Text segment:
============
The horrible greasy gristle (TMFTL) that is festival food should be replaced by healthier eating.

Whilst I admit that Morrissey is a precocious little diva, if he saves a few people's arteries for a day, go him!

(And he's done some great tunes in his time too - ever heard "I Will See You In Far Off Places"? fantastic stuff)

1
badger_king | 9 June 2011 - 6:13pm
stimpy | 9 June 2011 - 6:45pm

yep like at latitude

they have lots of lovely meat there (there is the odd burger van if memory serves) but most is of much higher grade, good local beer too.

0
Chris G | 9 June 2011 - 7:12pm

What's your beef?

He - if it's even his choice - is wielding what little power he has to make a tiny, tiny part of the world around him that tiny bit better, according to his principles. Good luck to him.

5
Remote Control | 9 June 2011 - 6:14pm

Some facts from the Belge

The organisers were interviewed on Studio Brussels Radio, The Lokerse feest was going to have a veggie day amongst it's ten day run anyway this year to line up with the 1 day a week "veggiedag" initiative underway in Belgian cities and being adopted elsewhere in Europe. They also knew this would probably get Moz to agree to play in Lokeren instead of one of the other festivals.

For those who simply can't get through the evening without miscellaneous minced genitals and eyelids in a bun, all stalls outside the venue are not affected, nor are the other 9 nights of the festival.
============
Dataset extract:
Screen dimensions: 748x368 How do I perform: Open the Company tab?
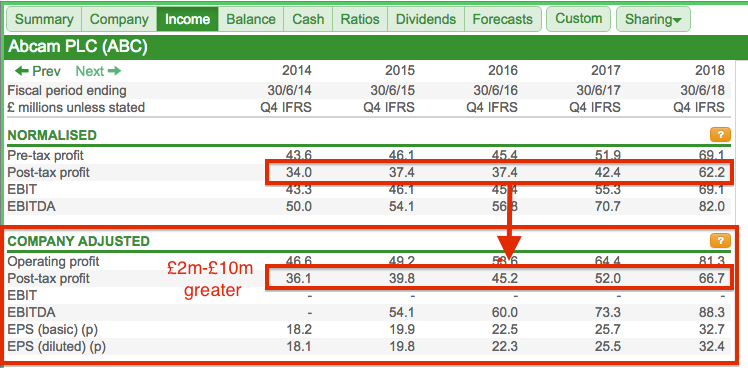pyautogui.click(x=119, y=20)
============
What you need to do:
A – Copy the part of the comment thread about Morrissey and festival food from "For those who" to "of the festival.".
B – Answer these questions from the comment thread about Morrissey and festival food.
(i) Which song does the first comment recommend?
(ii) On which radio station were the festival organizers interviewed?
(iii) How many days does the Lokerse feest run this year?

Outputs in order:
A –
For those who simply can't get through the evening without miscellaneous minced genitals and eyelids in a bun, all stalls outside the venue are not affected, nor are the other 9 nights of the festival.

B –
(i) "I Will See You In Far Off Places"
(ii) Studio Brussels Radio
(iii) Ten days